The energy sector, and in particular the four large German energy companies (RWE, E.ON, EnBW and Vattenfall), was initially forced to accept the 2000 agreement to phase out nuclear power. After this agreement, the industry sought to use its lobbyist groups, such as Deutsches Atomforum (DAtF) and the Kerntechnische Gesellschaft (KTG), along with political allies, to revise the "nuclear consensus." The nuclear energy lobby sought to change public opinion in advance of the 2009 German Federal Election; in autumn of 2010, after an extensive media campaign, the Second Merkel Cabinet passed a phase-out extension to existing German nuclear plants. Since March 2011, the nuclear lobby has sought to delay or reverse the second nuclear phase-out.

Reports in 2017 attributed both the Cum-Ex and Dieselgate scandals to the influence of lobbyists. Activists from LobbyControl attributed the scandals to the Third Merkel cabinet's failure to implement binding rules on lobbyists.

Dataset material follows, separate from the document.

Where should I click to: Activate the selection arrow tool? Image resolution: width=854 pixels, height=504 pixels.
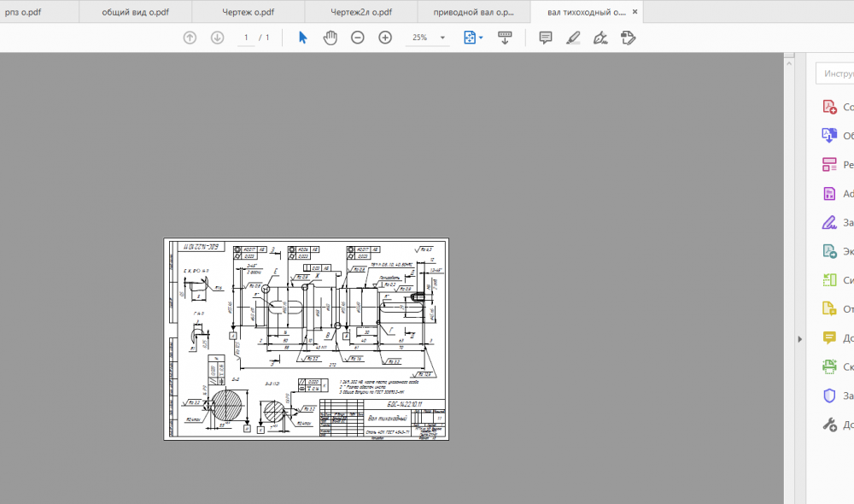pyautogui.click(x=302, y=38)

Following the insolvency of Wirecard in 2020, reports emerged that former high-ranking CDU politicians had engaged in lobbying work for the company, including the former Federal Minister of Defense, Karl-Theodor zu Guttenberg.

A mandatory lobby register came into force in Germany on January 1, 2022, along with a code of conduct. These were implemented by the Fourth Merkel Cabinet. The scope of the register and code of conduct were widely criticized as insufficient, both by the opposition parties and the Council of Europe's anti-corruption monitoring body.